Para mim, este talvez seja o elemento mais radical de Star Trek. Ao simplesmente mostrar as possibilidades de cooperação, o espetáculo oferece algo pelo qual todos devemos lutar – e a solidariedade é sem dúvida o primeiro tijolo do alicerce necessário para a construção da utopia.
Otimismo “Sci-Fi”
Quando chega a hora do capitalista do século XX, Ralph Offenhouse, regressar à Terra do século XXIV, ele fica perplexo. “O que vou fazer? Como vou viver?” ele pergunta; “qual é o desafio?” O problema é que Offenhouse nunca se permitiu imaginar uma alternativa ao capitalismo – e para alguém que viveu toda a sua vida numa prisão, não há nada mais assustador do que ser libertado. Tal como o prisioneiro na caverna de Platão, o instinto é regressar à escuridão à qual se está habituado.
De certa forma, somos todos Offenhouse. Talvez nem todos soframos da sua espécie peculiar de síndrome de Estocolmo capitalista, mas todos nós, naturalmente, temos dificuldade para imaginar um modo de vida alternativo. Todos vivemos sob o mesmo sistema político que elimina quaisquer ameaças à sua existência por padrão, e torna-se mais difícil imaginar uma alternativa a cada dia que este sistema se enraíza mais profundamente nas nossas vidas.
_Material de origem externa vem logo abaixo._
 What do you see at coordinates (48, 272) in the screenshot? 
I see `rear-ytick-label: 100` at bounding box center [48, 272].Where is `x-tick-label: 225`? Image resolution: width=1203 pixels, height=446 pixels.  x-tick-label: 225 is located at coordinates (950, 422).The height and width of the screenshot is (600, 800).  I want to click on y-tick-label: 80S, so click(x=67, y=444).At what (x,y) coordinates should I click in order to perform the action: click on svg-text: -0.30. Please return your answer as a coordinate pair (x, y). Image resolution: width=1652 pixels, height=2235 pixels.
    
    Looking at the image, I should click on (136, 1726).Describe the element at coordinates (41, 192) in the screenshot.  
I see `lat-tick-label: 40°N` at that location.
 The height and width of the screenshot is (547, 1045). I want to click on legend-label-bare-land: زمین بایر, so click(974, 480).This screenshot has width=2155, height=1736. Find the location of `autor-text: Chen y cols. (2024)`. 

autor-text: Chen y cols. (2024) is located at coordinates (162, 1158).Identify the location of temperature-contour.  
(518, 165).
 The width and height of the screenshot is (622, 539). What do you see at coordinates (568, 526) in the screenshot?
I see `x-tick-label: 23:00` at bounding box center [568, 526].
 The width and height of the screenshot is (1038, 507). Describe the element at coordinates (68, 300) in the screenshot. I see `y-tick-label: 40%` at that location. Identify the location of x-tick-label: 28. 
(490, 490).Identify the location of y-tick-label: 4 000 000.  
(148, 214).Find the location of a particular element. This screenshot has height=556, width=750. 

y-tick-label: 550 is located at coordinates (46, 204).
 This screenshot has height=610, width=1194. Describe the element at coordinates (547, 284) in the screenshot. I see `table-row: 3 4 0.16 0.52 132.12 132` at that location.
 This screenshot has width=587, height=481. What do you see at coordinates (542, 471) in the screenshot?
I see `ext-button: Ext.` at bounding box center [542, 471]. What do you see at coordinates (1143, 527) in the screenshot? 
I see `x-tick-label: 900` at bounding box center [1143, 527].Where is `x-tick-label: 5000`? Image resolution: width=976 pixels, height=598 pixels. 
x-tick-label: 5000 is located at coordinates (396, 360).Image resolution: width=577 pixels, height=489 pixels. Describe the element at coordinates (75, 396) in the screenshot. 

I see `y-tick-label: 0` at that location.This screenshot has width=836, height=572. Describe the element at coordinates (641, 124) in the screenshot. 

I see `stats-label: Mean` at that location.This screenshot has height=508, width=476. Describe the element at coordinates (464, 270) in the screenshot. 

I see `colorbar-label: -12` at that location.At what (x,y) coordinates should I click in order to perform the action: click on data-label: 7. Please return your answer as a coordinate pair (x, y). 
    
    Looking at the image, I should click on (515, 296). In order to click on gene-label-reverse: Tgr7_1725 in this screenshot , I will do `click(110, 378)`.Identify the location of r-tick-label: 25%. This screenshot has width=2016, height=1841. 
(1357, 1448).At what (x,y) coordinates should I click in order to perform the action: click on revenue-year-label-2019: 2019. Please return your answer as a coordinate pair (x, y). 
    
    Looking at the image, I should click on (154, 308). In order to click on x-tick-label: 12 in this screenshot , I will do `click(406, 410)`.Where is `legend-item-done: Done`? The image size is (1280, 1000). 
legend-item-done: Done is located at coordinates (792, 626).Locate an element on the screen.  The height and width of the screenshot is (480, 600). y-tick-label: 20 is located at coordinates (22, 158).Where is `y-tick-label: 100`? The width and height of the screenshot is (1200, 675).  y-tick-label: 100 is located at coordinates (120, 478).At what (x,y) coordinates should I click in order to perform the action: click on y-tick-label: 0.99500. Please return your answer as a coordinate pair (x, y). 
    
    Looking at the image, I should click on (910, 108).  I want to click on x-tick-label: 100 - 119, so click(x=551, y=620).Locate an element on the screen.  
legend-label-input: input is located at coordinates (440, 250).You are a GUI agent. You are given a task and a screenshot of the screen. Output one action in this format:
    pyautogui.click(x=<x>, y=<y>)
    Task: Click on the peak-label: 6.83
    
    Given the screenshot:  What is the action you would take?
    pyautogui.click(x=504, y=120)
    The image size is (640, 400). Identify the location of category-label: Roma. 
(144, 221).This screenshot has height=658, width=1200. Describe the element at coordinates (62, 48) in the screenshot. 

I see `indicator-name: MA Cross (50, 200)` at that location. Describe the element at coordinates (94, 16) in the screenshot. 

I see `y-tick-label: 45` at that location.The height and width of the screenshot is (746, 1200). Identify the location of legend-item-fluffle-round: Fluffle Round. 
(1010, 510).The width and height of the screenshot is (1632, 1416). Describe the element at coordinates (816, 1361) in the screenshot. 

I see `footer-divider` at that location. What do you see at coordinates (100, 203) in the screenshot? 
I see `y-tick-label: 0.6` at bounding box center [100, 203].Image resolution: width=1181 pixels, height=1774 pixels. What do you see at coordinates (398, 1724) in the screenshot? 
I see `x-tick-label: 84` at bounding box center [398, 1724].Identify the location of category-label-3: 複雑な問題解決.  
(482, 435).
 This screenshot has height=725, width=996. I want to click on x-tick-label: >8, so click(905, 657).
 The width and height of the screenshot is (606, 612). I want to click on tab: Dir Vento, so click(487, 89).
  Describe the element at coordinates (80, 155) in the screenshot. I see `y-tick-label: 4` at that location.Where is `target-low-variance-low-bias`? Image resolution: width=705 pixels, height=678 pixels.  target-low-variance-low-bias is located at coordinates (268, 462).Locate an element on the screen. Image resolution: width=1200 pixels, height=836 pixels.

É aqui que reside o poder de Star Trek. É fácil descartar a ficção científica utópica como puro escapismo, como se o escapismo em relação ao capitalismo fosse uma forma de arte inferior ao realismo, mas que bem faz à sociedade o constante lembrete de que tudo vai mal, e que só pode ir mal? A negatividade não é lá muito inspiradora. E além de tudo, como reconheceu Gene Roddenberry, o otimismo vende. Políticos, anotem aí.
Sobre os autores
Simon Tyrie
é um músico e ativista que vive em Luton, no Reino Unido.